CloudFormation, HTML and virtual infrastructure

We are virtualising hardware the same way we started digitising information years ago when the web came about. Yet a lot of us are missing the point.

Let’s look at the very basics of the web #

Books, video, audio - all forms of physical data carriers were transformed into bytes that are easily accessible, transferable and reproducible. If I want to create a web page, I define it declaratively using HTML. I describe all text and images that make up my page and then I let the browser render that. I can then start serving that HTML page to the rest of the world and people’s browsers will render it in the exact same way. The browser parses the HTML and creates all headings, paragraphs, links etc.

Take HTML out of that picture for a moment. On one end it’s me with my web page - at the other end are myriads of users with browsers that have internal APIs for rendering headings, paragraphs, images etc. All those users need to render my web page in the same shape that I intended it. Since I don’t have a language to describe my page, I have to send my users instructions about which API methods they have to call in their browser, in what order and what arguments they have to pass in. Then my users will have to follow those instructions and if all goes well, they will manage to render my web page and read it.

That’s unthinkably absurd and makes the web useless doesn’t it. My web page will never be reliably reproduced and people will get sick of manually programming their browsers to render my page every time. Soon they will abandon that way of consuming data because it’s time consuming, unreliable and too tedious. The web would be dead without HTML.

Why did I just take 3 mins of your life stating quite obvious and simple concepts? Well, consider this:

Virtual infrastructure as a web page #

Scenario: I’ve created a virtual infrastructure stack, just like my web page. Virtual machines, networks, storage devices and firewalls are like my headings, paragraphs, images and links. Cloud providers are the browsers that can render all those elements and build my infrastructure stack. People want to reproduce my infrastructure stack.

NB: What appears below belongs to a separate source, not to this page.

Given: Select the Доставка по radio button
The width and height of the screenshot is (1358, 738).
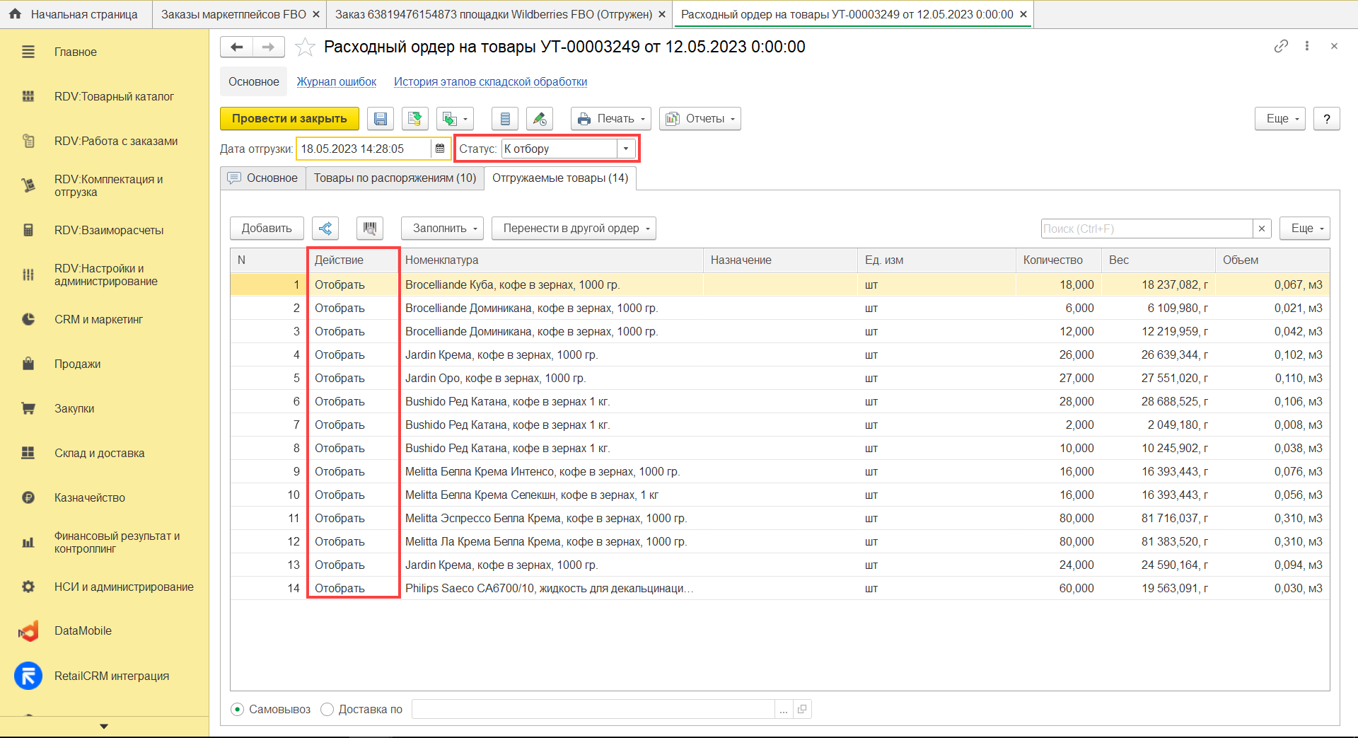Looking at the screenshot, I should tap(327, 709).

This scenario is exactly equivalent to the one described above. Yet a lot of authors of infrastructure stacks solve that problem by documenting the manual steps people need to do to recreate those stacks. They make people click buttons, call individual APIs, follow a certain order…and then if all goes well, they manage to render that infrastructure. Absolute nonsense.

AWS CloudFormation is the HTML for virtual infrastructure #

Hardware is now software. So let’s make it easily accessible, transferable and reproducible. Let’s stop fooling around with pushing buttons, and individual API calls. Let’s describe our infrastructural designs declaratively once in a document exactly the way we want it. Then we can distribute that and people can just send that to the cloud provider they use and let them render that.

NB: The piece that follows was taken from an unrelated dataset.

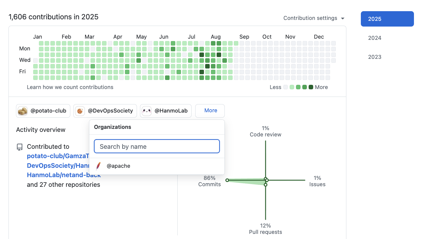Click the Contribution settings caret arrow
Screen dimensions: 423x239
pos(342,18)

CloudFormation is one of the technologies that can pave the way towards commoditising cloud computing. It let’s you define infrastructure the same way HTML let’s you define data. When working with AWS, CloudFormation should be the only way to build infrastructure. I’d even argue that should have been the only interface AWS provides. It is the right level of abstraction for defining and building cloud architectures. The APIs underneath are too low of a level for that.

Some of the core reasons for using CloudFormation are:

Does that mean we need standardised specification and cross-provider compatibility? #

Following the “HTML and browser” analogy one would have to agree that we need a standard compatible with all cloud providers. That would definitely be nice and useful, but it’s early days. Cloud providers are very different in their approach to infrastructure and have different levels of functionality. As with the web, things will happen organically. The important thing for engineers is to resonate with the right vibes that appear in the technological cacophony we live in. CloudFormation seems like one.